I empathize with your situation as I am a chronic pouchitis sufferer. After a year with a jpouch the only real drug recommendation I can offer to help with pouchitis is what I have been on for over a year that seems to work wonders....augmentin. It is the strongest antibiotic out there and works like magic on my chronic pouchitis.
I moved to a GI about a two months ago as I felt I needed a doctor closer to me (my surgeon is in NY) and I moved past the surgical consult period. I also needed one who accepted insurance as my surgeon did not.
My GI, who is always thinking outside the box, recently started me on xifaxin with terrible results (pouchitis worsened). As others will tell you on the board, pouchitis is like a moving target and often many different drugs/regimes are tried..some with success..others not so much. I also have chronic fatigue and muscle aches with joint pain that I am being told goes part and parcel with IBD, but is also a manifestation of pouchitis.

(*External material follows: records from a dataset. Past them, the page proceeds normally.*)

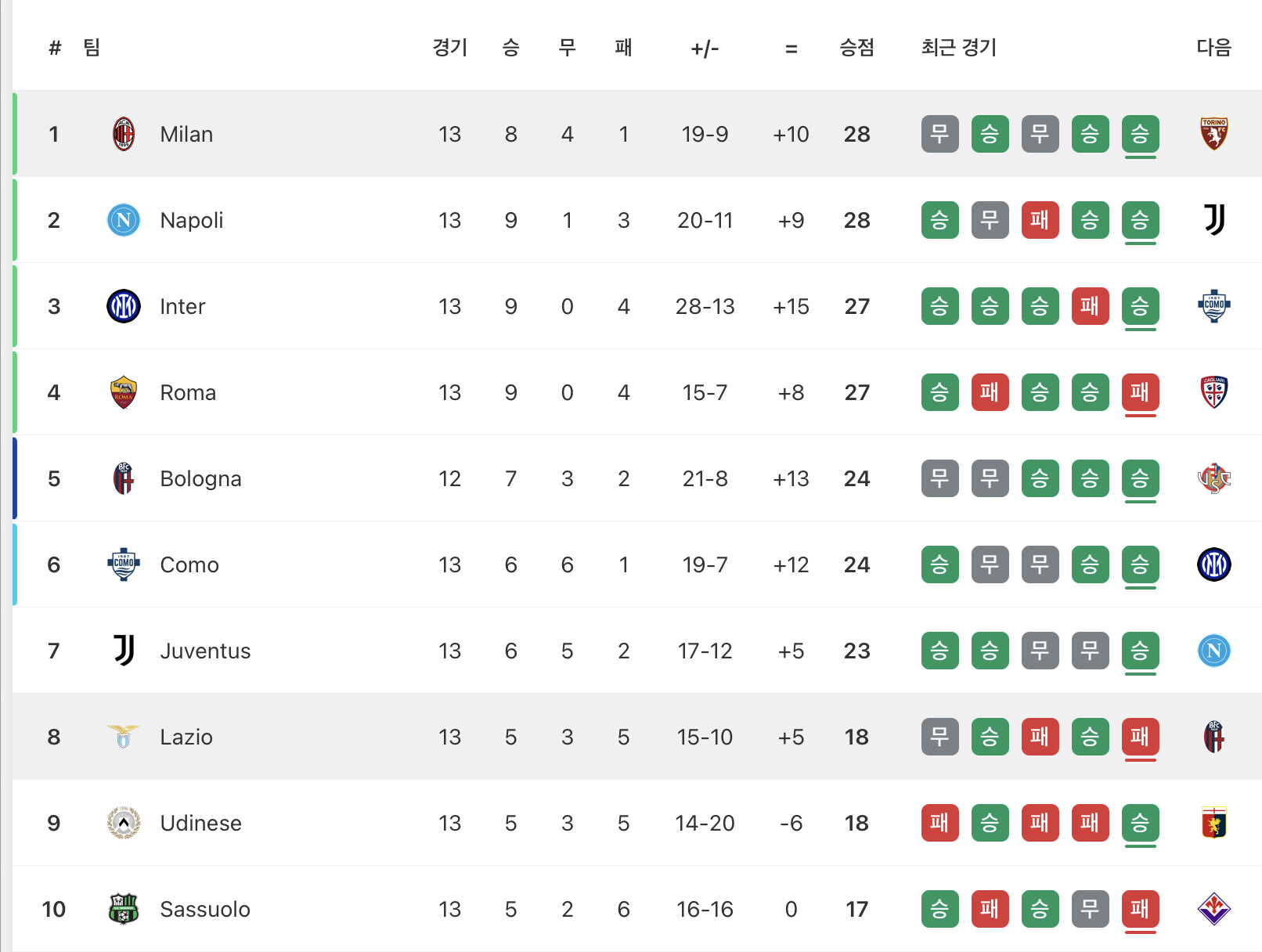
Task: Click Genoa crest in Udinese's next-match column
Action: click(x=1213, y=823)
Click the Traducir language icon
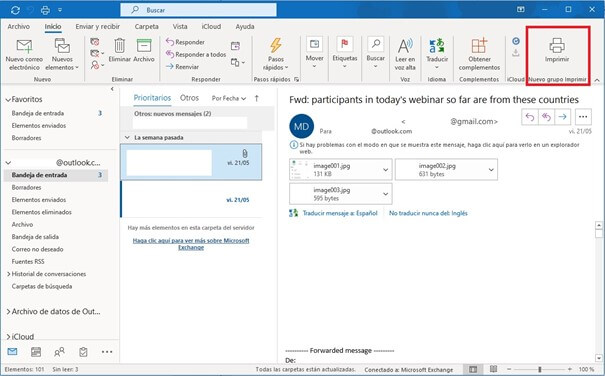 (437, 46)
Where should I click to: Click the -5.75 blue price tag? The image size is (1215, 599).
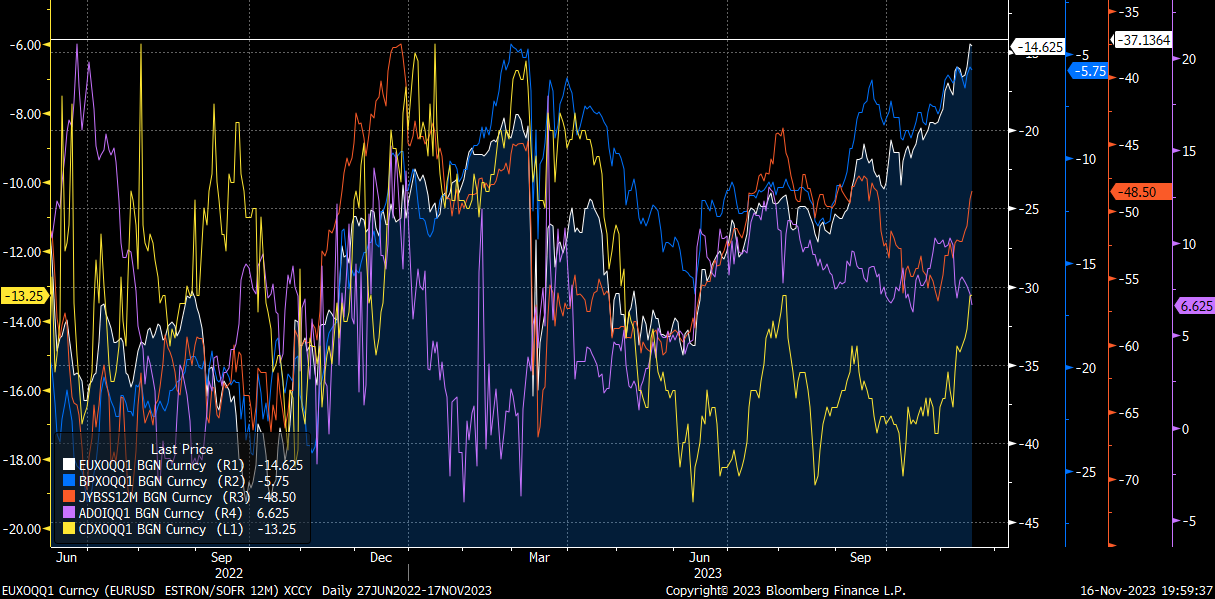1090,71
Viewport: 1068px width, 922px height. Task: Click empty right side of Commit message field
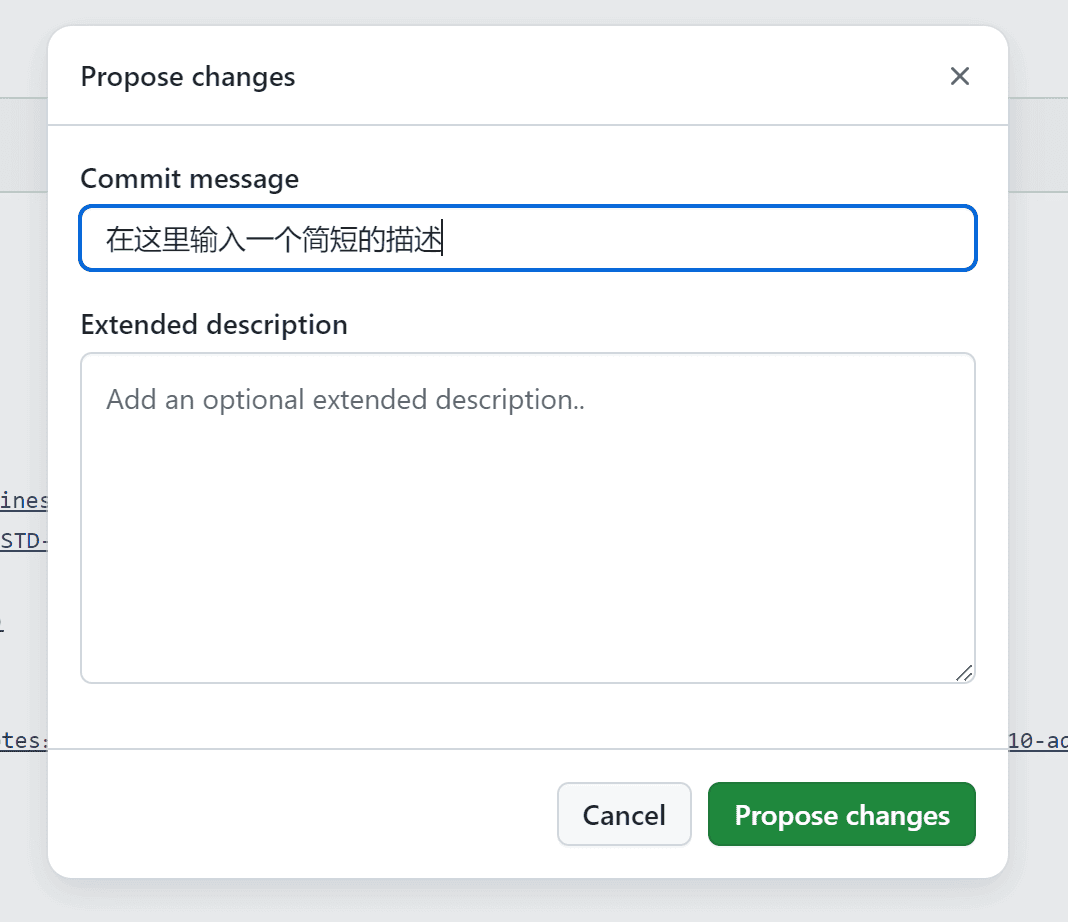point(750,239)
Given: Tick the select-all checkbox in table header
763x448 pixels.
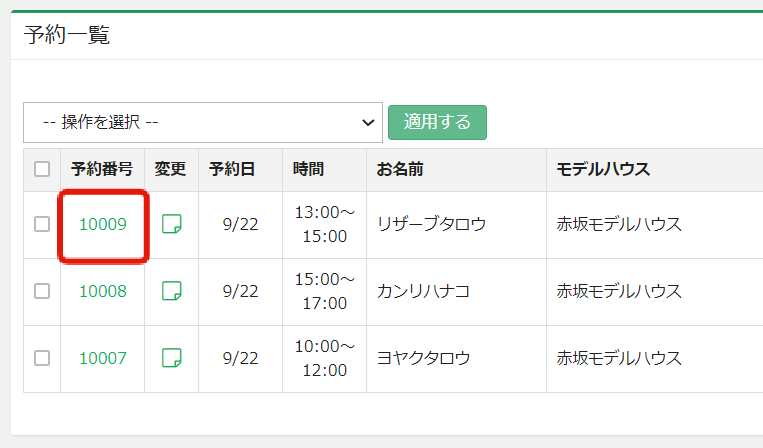Looking at the screenshot, I should tap(42, 169).
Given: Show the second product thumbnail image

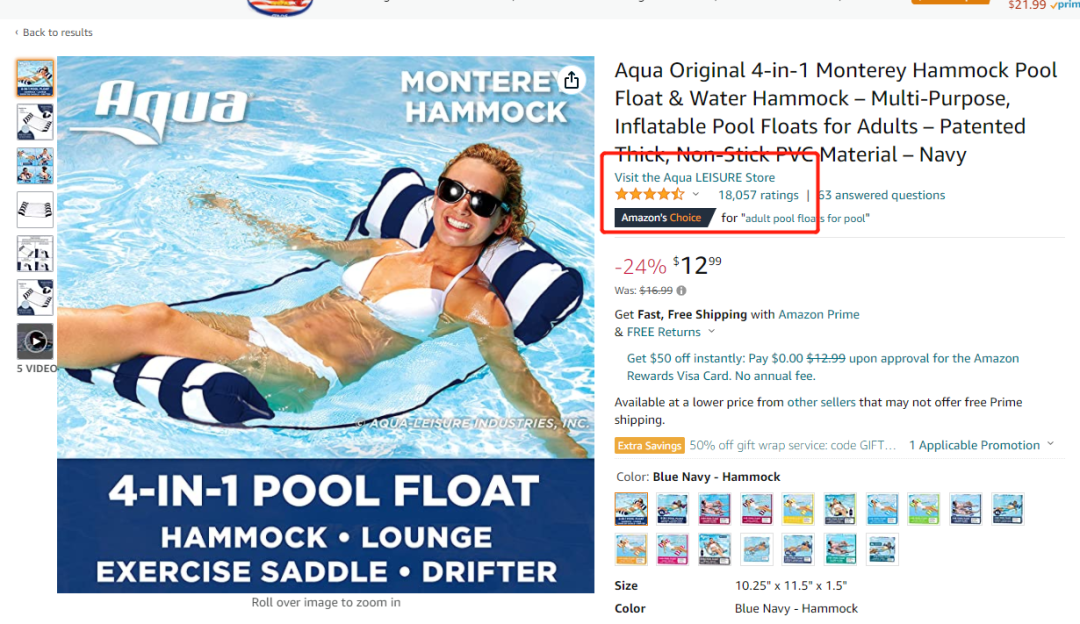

At some point, your surgeon usually feels his job is complete unless you need additional surgical intervention. Mine helped me for the first 6-8 months as he promised he would help console me through the surgery and adjustment period and he did. I had an incredible surgeon with no surgical complications except for a minor stricture that worked itself out over time. My ostomy scar is amazing. I was so lucky and thankful that I chose such a skilled surgeon, and yet I have had chronic pouchitis and cuffitis over the last year, nothing which can be contributed to the fault of my surgeon. I just happen to be one of the less fortunate jpouchers and sometimes I wonder if having the disease for an extended period of time, as I did (23 years), may increase your odds of developing pouchitis more so than those who have surgery earlier in their disease...just a guess on my part.